Ripple CEO Brad Garlinghouse says the company targets a $1B XRP revenue run rate by end-2026, explicitly excluding XRP held on its balance sheet. He frames this as a forward-looking operating metric (not GAAP revenue), and Ripple has not released audited financials, so the current gap is not independently verifiable. The plan is anchored on four business lines: cross-border payments infrastructure, RLUSD (Ripple’s dollar-pegged stablecoin), treasury software for corporates and banks, and AI-enabled payments on the XRP Ledger (XRPL). Ripple also points to RLUSD stablecoin supply reaching about $762M. The newest addition is XRPL AI Starter Kit (June 13, 2026), using the x402 protocol to let software agents transact in XRP and RLUSD with minimal human involvement. However, its contribution to the 2026 XRP revenue run rate remains speculative. For traders, the key implication is that the “XRP revenue run rate” narrative is designed to reduce perceived dependence on XRP token sales/inventory. That may support sentiment around XRPL utility and RLUSD payments, but near-term price impact on XRP looks uncertain given the lack of audited numbers and reported decoupling between operations and token demand.
Neutral
Ripple’s $1B XRP revenue run rate target (excluding XRP holdings) could be sentiment-positive for XRPL utility, RLUSD adoption, and payments expectations. It also frames Ripple economics in a more “institution-friendly” way by separating operating income from XRP token inventory/sales.
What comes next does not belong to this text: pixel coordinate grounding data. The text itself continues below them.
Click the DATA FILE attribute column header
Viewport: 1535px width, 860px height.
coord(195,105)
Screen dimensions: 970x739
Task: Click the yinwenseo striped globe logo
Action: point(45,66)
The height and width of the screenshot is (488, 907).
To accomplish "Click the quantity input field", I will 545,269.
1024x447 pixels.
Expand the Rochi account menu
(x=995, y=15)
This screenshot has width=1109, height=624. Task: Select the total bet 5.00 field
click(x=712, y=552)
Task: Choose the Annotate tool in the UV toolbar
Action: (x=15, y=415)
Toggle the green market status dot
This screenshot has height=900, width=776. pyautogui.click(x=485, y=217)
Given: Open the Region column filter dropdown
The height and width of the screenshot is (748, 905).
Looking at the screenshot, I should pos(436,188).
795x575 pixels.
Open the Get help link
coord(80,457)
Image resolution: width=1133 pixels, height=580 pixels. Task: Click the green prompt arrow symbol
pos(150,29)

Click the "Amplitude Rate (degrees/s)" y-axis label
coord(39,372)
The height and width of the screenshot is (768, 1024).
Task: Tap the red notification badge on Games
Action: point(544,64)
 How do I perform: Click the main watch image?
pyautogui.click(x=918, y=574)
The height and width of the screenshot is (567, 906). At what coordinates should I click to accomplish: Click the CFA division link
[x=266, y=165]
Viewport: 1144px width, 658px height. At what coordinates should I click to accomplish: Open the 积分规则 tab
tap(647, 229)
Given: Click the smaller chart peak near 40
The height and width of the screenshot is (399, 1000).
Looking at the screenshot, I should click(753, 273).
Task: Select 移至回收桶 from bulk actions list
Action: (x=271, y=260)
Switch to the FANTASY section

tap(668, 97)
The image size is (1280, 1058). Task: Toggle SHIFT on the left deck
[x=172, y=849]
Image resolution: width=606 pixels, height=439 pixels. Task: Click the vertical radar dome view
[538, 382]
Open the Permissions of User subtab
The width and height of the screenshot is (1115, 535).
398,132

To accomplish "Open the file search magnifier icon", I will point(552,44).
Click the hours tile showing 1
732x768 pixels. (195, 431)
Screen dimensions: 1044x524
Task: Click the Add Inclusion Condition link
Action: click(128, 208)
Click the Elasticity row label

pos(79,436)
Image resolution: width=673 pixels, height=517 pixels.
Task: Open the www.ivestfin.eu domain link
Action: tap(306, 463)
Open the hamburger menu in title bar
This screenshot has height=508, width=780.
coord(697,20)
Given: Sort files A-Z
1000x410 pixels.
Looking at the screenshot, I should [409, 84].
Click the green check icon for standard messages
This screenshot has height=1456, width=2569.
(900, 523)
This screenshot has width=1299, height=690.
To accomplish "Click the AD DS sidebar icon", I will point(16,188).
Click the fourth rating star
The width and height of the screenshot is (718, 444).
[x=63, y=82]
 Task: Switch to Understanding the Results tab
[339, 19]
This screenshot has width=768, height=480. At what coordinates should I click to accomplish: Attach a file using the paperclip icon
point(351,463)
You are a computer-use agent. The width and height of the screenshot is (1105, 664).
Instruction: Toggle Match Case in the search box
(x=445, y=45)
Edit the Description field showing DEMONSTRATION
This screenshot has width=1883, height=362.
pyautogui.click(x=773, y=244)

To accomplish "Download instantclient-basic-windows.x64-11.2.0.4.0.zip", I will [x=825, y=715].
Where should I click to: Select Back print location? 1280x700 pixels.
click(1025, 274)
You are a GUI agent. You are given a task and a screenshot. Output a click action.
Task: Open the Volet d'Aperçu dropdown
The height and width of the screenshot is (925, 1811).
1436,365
However, the lack of audited financials makes verification difficult, and the latest information still leaves near-term contribution from XRPL AI Starter Kit to the XRP revenue run rate unproven. With reported decoupling between daily XRP trading and the operating narrative, the immediate price signal for XRP itself is uncertain. Long-term, clearer evidence of RLUSD transaction usage and real customer demand could turn this more bullish.